--- EXERCISE DETAILS ---
Report every line of the records below that includes the string "checkbox".

##### DATASET

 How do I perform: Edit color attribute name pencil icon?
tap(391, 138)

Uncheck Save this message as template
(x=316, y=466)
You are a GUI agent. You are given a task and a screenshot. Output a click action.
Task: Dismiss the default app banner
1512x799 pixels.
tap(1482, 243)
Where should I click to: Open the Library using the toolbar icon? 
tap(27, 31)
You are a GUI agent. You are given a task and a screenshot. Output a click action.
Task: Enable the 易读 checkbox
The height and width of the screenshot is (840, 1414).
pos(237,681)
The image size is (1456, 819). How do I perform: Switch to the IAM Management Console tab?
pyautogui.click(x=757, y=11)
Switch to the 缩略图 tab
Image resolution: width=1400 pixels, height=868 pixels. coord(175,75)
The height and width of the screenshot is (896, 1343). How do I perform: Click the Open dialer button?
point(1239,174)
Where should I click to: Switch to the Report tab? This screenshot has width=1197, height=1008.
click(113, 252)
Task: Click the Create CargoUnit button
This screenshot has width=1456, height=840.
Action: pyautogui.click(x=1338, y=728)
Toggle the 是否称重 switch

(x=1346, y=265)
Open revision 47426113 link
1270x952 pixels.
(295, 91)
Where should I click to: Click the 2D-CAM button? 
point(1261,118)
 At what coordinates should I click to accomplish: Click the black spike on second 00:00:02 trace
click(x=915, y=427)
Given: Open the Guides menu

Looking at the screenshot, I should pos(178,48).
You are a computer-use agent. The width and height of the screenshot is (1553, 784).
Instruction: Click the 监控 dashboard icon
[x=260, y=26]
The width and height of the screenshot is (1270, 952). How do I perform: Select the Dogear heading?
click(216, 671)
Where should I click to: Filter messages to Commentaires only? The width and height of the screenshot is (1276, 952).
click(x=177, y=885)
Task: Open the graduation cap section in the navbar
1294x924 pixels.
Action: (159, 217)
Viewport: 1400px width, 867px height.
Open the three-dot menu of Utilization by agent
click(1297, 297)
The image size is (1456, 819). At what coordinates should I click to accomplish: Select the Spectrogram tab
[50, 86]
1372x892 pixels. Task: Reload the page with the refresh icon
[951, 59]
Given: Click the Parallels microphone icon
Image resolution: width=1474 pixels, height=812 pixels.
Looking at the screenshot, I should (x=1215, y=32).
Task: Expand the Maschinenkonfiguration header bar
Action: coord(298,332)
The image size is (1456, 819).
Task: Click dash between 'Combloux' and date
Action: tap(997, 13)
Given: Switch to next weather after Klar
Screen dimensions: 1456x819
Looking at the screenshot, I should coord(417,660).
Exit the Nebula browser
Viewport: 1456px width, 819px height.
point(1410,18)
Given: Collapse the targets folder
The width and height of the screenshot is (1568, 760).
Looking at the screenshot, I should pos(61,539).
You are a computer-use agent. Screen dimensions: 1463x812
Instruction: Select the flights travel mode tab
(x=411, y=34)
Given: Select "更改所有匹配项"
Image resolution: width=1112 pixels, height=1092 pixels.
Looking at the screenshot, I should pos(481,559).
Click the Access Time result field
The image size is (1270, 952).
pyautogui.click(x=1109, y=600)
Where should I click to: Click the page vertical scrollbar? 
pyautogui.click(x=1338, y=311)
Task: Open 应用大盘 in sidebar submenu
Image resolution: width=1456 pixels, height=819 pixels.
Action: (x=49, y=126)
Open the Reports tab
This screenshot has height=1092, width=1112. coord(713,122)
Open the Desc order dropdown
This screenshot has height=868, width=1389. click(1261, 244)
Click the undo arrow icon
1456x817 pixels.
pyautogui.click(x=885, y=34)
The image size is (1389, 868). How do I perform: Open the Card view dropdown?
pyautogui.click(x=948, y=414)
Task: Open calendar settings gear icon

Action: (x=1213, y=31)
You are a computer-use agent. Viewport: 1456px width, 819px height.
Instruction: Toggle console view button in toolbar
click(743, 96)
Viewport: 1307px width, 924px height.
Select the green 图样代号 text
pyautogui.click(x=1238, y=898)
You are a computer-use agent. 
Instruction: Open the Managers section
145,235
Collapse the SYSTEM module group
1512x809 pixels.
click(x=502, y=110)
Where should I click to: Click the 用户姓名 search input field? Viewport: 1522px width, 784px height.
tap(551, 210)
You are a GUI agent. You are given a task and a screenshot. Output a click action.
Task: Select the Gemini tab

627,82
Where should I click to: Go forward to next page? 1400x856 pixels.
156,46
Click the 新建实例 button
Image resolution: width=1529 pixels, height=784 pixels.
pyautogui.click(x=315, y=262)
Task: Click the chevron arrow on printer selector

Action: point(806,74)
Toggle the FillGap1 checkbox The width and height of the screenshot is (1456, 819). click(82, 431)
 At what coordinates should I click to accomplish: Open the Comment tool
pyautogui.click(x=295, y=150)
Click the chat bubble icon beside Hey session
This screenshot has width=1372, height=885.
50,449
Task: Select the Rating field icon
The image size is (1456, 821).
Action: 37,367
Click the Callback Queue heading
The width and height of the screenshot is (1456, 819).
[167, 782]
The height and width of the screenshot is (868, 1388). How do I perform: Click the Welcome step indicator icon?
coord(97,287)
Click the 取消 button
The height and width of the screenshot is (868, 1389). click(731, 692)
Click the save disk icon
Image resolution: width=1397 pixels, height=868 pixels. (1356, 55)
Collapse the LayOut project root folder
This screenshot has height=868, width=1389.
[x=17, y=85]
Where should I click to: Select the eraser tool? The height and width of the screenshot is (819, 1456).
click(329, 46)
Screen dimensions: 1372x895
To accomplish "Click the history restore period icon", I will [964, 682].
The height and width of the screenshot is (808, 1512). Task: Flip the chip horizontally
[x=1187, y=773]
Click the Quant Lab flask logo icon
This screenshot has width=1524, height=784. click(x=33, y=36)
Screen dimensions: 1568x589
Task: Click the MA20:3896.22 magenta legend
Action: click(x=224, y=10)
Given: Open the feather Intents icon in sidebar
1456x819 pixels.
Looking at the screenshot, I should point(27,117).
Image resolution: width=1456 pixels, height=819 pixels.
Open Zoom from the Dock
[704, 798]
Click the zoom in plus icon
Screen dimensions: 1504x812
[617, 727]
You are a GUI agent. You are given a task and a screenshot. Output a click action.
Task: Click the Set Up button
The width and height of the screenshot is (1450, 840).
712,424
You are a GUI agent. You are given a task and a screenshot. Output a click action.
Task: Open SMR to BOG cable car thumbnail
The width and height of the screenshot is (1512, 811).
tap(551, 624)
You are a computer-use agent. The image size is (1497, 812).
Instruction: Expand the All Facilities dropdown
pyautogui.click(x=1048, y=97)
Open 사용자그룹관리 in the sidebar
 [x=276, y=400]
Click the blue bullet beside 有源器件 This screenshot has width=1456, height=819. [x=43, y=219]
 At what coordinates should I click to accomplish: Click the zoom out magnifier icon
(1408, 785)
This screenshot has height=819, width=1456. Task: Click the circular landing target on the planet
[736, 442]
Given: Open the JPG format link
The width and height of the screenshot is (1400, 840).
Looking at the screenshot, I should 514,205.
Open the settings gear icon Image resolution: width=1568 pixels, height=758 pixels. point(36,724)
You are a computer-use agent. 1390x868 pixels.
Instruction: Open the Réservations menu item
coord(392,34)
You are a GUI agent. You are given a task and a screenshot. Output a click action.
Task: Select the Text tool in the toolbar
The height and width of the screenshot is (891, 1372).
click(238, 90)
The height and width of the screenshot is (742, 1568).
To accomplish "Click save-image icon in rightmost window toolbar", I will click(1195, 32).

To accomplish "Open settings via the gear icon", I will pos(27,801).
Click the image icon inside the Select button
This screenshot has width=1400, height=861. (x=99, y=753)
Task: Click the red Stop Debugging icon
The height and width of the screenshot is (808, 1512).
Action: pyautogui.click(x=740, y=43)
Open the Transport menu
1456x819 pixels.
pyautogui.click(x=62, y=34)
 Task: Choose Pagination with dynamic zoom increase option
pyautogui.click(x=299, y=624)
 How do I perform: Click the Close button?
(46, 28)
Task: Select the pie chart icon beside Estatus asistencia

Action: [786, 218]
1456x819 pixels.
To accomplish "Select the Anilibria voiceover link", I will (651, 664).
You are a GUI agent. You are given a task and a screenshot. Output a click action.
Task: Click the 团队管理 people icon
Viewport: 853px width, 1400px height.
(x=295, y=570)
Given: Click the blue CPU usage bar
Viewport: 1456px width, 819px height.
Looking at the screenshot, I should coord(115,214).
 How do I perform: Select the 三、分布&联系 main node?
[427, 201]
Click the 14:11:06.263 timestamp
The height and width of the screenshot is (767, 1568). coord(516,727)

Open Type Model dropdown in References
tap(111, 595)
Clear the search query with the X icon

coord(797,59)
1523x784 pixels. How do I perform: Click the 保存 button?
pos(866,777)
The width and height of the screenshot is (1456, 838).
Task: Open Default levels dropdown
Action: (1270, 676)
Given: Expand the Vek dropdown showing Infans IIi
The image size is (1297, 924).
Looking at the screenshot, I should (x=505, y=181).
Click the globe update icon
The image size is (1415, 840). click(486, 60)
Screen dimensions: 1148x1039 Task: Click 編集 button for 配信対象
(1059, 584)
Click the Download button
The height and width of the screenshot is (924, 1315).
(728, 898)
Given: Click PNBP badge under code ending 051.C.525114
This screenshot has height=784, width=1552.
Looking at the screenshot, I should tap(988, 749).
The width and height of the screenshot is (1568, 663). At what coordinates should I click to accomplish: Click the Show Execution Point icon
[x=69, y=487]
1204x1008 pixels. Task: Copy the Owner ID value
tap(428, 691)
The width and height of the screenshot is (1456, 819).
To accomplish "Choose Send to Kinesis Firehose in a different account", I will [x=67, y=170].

##########

--- ANSWER AREA ---
Task: Enable the 易读 checkbox
Toggle the FillGap1 checkbox The width and height of the screenshot is (1456, 819). click(82, 431)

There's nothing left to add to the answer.